Tuesday, October 21, 2008

First Steps

The first time I toured Israel I cut my trip short a few days. A parishioner in my congregation passed away and I came back to do the funeral.

Traveling alone with a schedule change flagged my itinerary for the folks at El Al. After being ticketed a very beautiful woman approached me. I am generally unaware of people’s appearance, but this young woman was quite amazing. Later I would discover, this was part of their tactics.

“Where are you traveling,” she asked?

I muttered something about the US as she gently took my tickets. Scanning the pages she said, “what holy sites did you visit during your stay in Israel?”

The question threw me. “I didn’t go to holy sites. We visited archeological sites or historical sites that are mentioned in the Bible. But not holy sites.”

She flashed me a look that discerned I was more a risk to myself than anyone else and then invited me to meet her colleague for my next set of questions. Her colleague had a good four inches on me and at least 60 pounds which means he was enormous. As this hulking tree trunk rummaged through my suitcase I got it. The first person, the woman, was to disarm me; the second was to alarm me.

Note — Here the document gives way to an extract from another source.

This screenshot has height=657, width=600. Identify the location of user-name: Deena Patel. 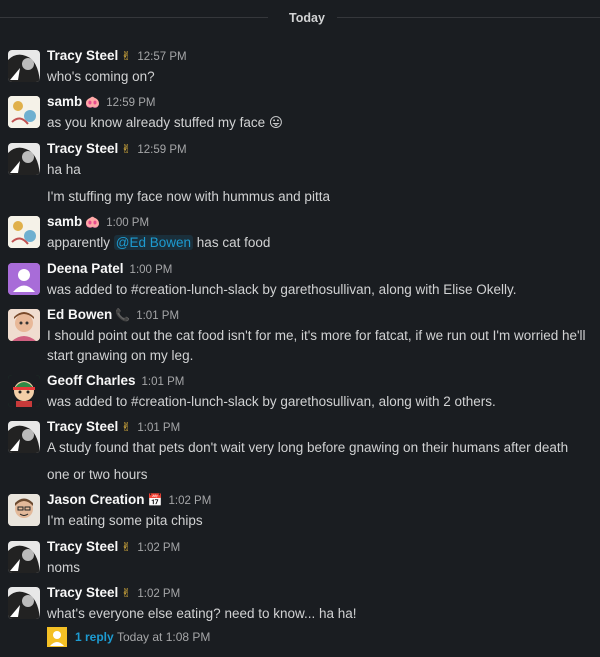
(86, 268).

The impressions the two made have lingered as a fun memory, but what has really stayed with me as a kind of perennial question is the one of “holy site.” Why did I not view the places we visited as “holy”?

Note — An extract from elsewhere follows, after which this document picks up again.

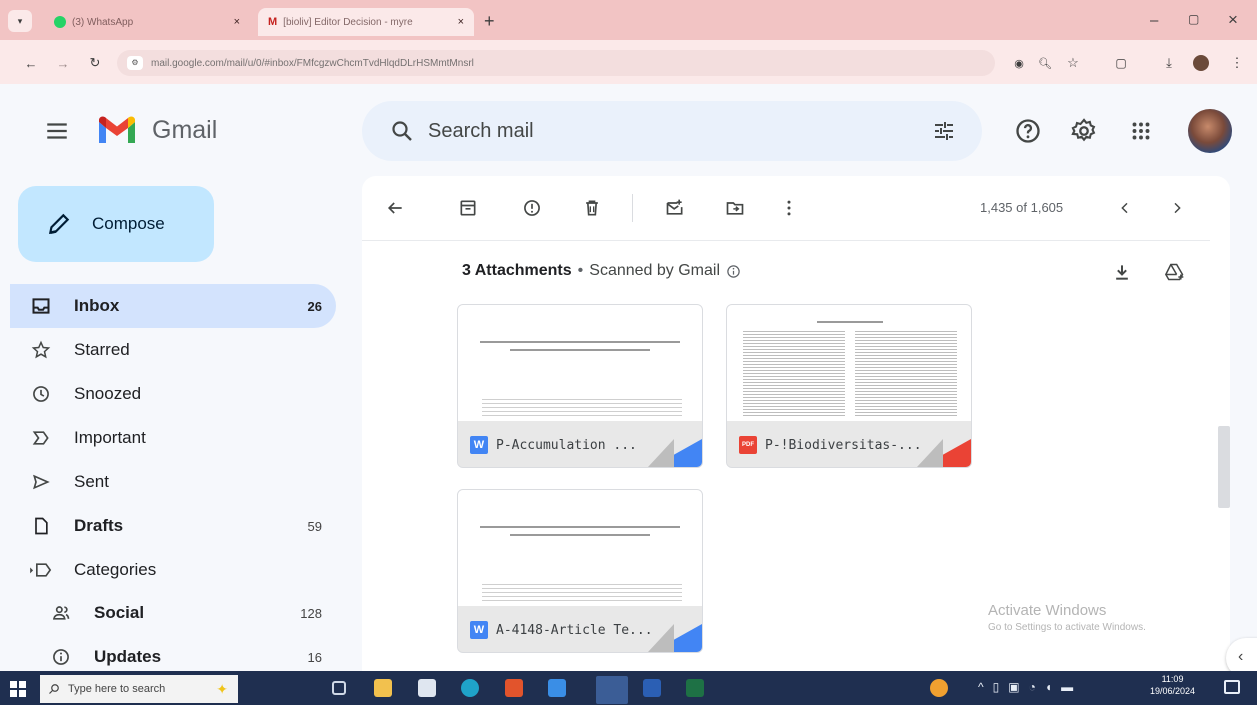 The image size is (1257, 705). I want to click on bookmark-star-icon: ☆, so click(1073, 63).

My first tour was in 1999. I went to the Church of the Holy Sepulchre, the Dome of the Rock, and the Wailing Wall. All of which are considered as the most holy of sites by three major religions of the world. Why did I not share their sense of awe?

Part of the answer was the nature of the visit. I was invited by Princeton Seminary to travel with classmates five years out of seminary. The trip was subsidized by a lovely donation from an Atlanta businessman and it was led by professors and directed by the leading archeologists in the Holy Land. The trip, then, had the feel of an academic endeavor. We talked a lot about competing theories for interpreting archeological finds; we found every site couched in caveat with the words “this isn’t the real site, but it’s a traditional one"; and our guide was doing his PhD in Hebrew studies so there was little that he didn’t doubt.

Another big part of the answer of not seeing the Holy Land as holy was the Protestant strain in me that said, God makes us Holy, God makes the church holy, not the building, not the place upon which we stand. Holiness was within the soul, not within a relic or surrounding a spot.

Yet, in the years that followed my first visit, I have changed my tune. If I were asked the same question by the El Al security person, (what holy sites did you visit?), I would start rattling off the churches of St. Helena and the tombs of this figure and that prophet, and it wouldn’t be just an attempt to avoid having my bag searched. It was a change of heart.